Was kostet eine Getriebespülung nach Tim-Eckart-Methode?

Je nach Fahrzeugmodell und Ölmenge liegt eine professionelle Spülung inkl. Reiniger, neuem Filter und hochwertigem ATF-Öl meist zwischen 450 und 650 Euro. Angesichts eines Getriebeschadens von mehreren tausend Euro ist das eine der sinnvollsten Wartungsarbeiten.

Kann Öl im Steuergerät das Getriebe zerstören?

Ja, beim 722.6 Getriebe zieht Öl durch Kapillarwirkung von einer undichten Pilotbuchse bis in das EGS-Steuergerät. Dies führt zu Fehlfunktionen, Notlauf und kann das Steuergerät irreparabel beschädigen. Eine rechtzeitige Abdichtung für ca. 50 Euro verhindert diesen teuren Schaden.

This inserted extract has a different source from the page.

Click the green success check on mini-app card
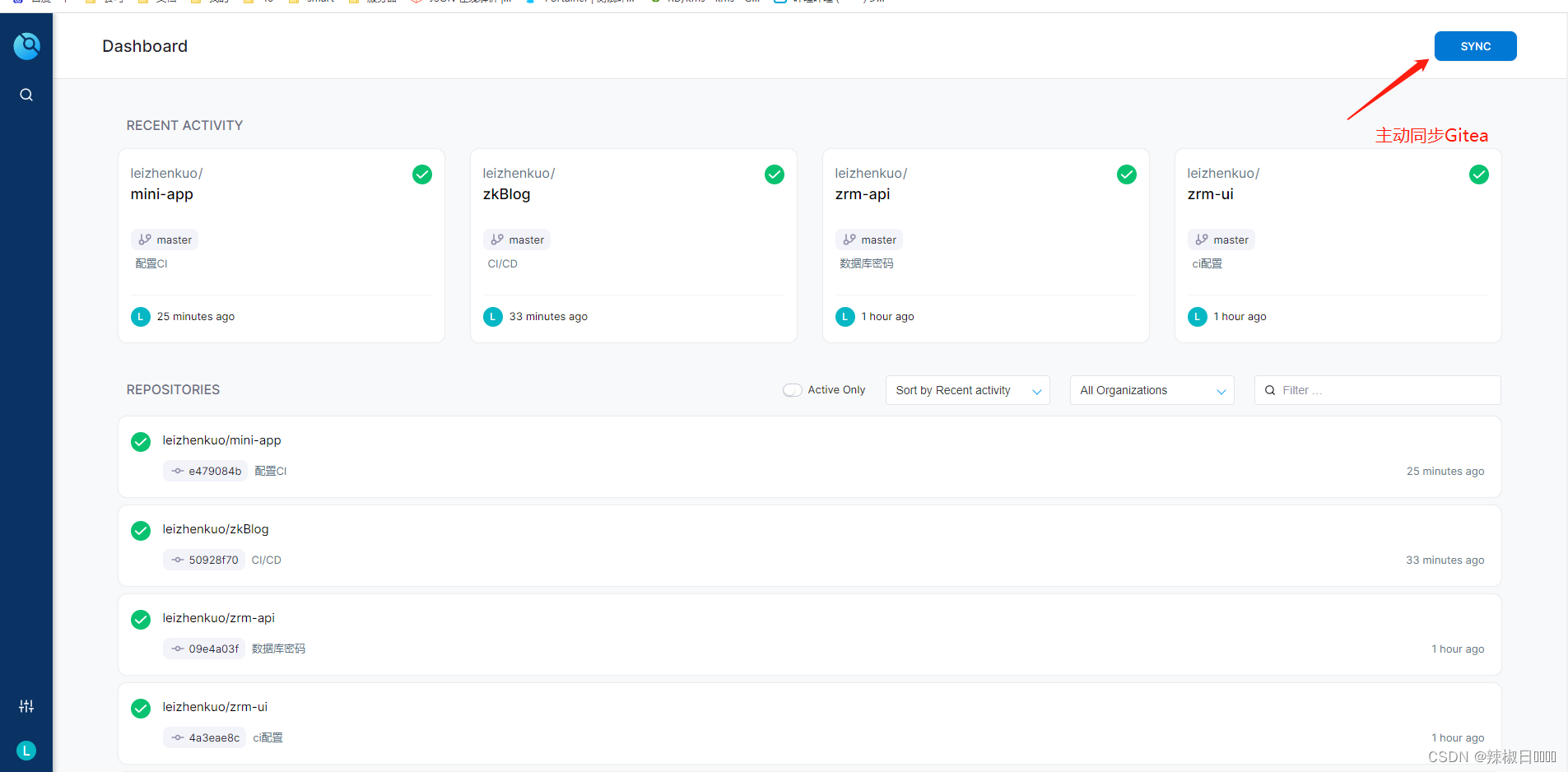This screenshot has height=772, width=1568. pos(422,174)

Warum schaltet mein 722.6 Getriebe nicht mehr hoch?

Oft liegt ein Defekt an der elektrischen Kontaktplatte (Sensorplatte) im Inneren des Getriebes vor. Die Drehzahlsensoren liefern unplausible Werte, woraufhin das Steuergerät in den Notlauf geht und nur noch den 2. Gang oder den Rückwärtsgang zulässt.